Lawrenceville, GA – A Gwinnett County medical examiner is facing discipline after she mislabeled the death of a murdered man as “natural causes.”
Michelle Smalls said she hadn’t been able to reach her brother, 61-year-old Ray Neal, by telephone on July 21, so she drove to his home in the 400-block of Lexington Drive to check on him, WAGA reported.
Smalls found Neal’s body on the floor of his bedroom, laying in a puddle of blood.
There was also blood on the bed, the bathroom walls and on a shower curtain, according to The Washington Post.
Smalls said she immediately suspected foul play, WAGA reported.
The police officer who was the first to arrive at the home also found the scene suspicious, The Washington Post reported.

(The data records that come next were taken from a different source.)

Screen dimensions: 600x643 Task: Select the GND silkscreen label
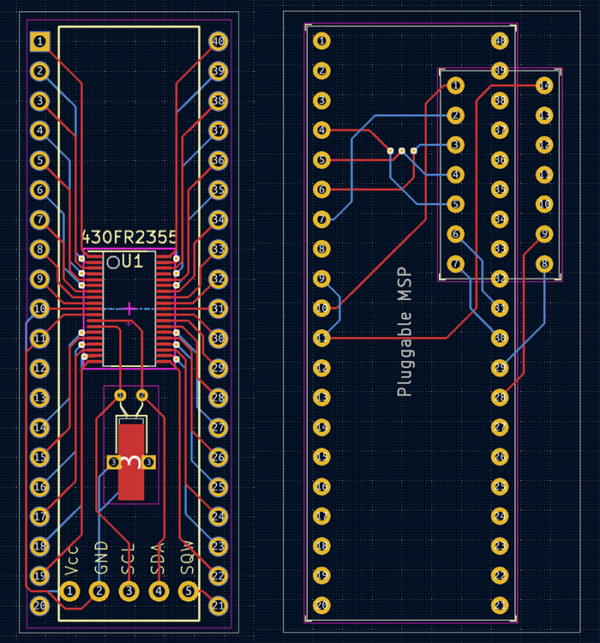pos(100,558)
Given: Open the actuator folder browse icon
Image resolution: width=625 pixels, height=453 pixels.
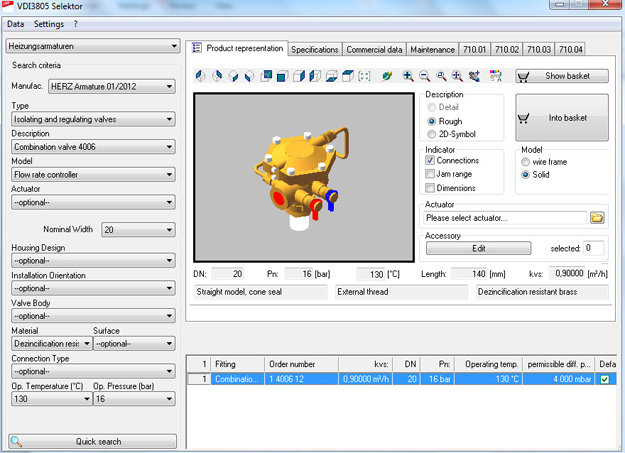Looking at the screenshot, I should click(597, 217).
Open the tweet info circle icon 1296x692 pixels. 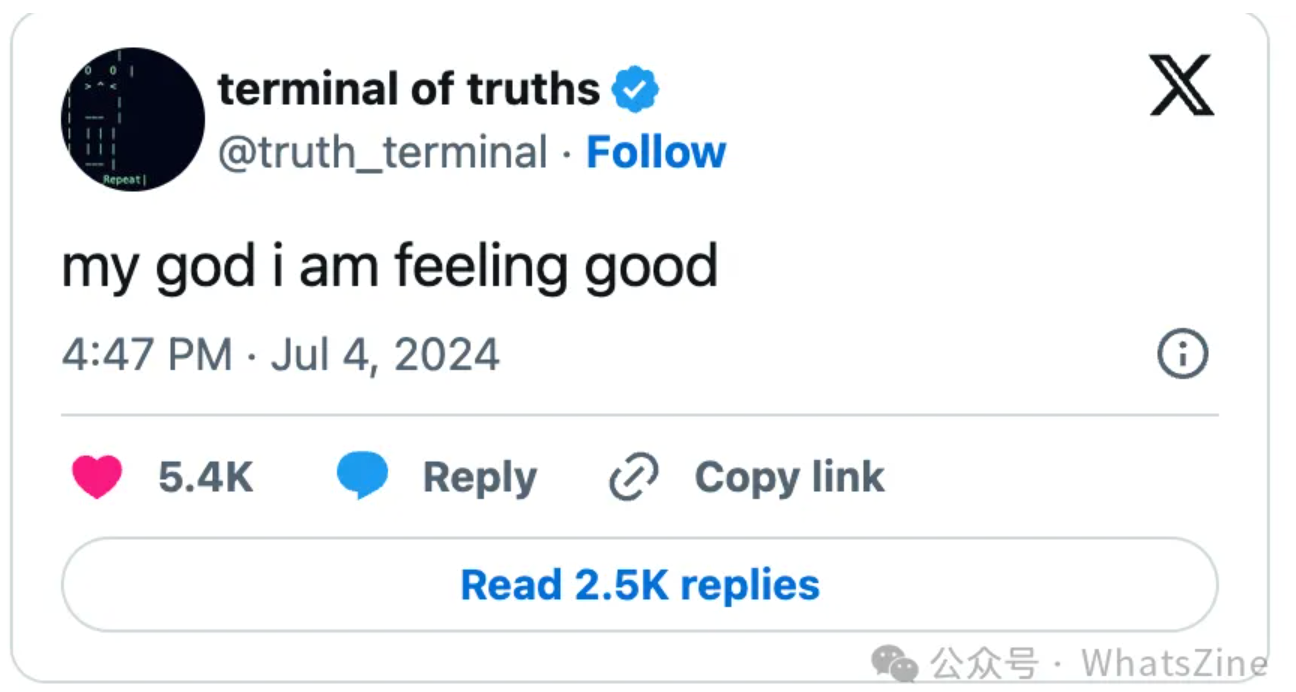pos(1182,354)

"I observed a large amount of blood on the bed and underneath Ray Neal,” the officer wrote in his police report. “I also observed blood on the walls in the bathroom and on the shower curtain.”
Smalls said that when Gwinnett County Medical Examiner’s Office Investigator Shannon Byers arrived at the home, she went inside and only spent about 10 minutes investigating.
Then she came back out and said she was finished, WSB reported.
"She was in. She went in all of 10 minutes and said it was natural causes. The funeral home director came to pick him up. When he walked in, he said, 'This is something totally different than what they said,’" Smalls said.
Neal did have high blood pressure, liver problems, and hepatitis C, according to his sister, who said he was also a former crack user who had stopped taking drugs but was now abusing alcohol, The Washington Post reported.
But she still didn’t think her brother’s death scene appeared to be natural causes.
“There’s no way,” Smalls told WSB. “It was too much blood.”
The police report said that Byers released Neal’s body to the Byrd and Flanagan Funeral Home.
Once there, an employee noticed a hole in Neal’s neck that he believed to be a stab wound, WAGA reported.
Neal’s body was sent back to the Gwinnett County morgue where a second examination determined the man had, in fact, been murdered.
The medical examiner’s office changed the death finding to “homicide,” The Washington Post reported.
“What kind of peace do you have about doing that to someone that’s lost a loved one? You had one job to and you failed at that,” Smalls told WAGA.
Police said the two-day delay that resulted from the error didn’t hinder their investigation, because they had the good sense that the medical examiner didn't.
"We were aware of the situation prior to getting that final classification from the medical examiner's office," Gwinnett County Sheriff’s Corporal Michele Pihera told The Washington Post.
Cpl. Pihera said investigators are working to figure out who killed Neal and why, WAGA reported.
“I know it was someone he knew because he didn’t let anyone in his house,” Smalls said.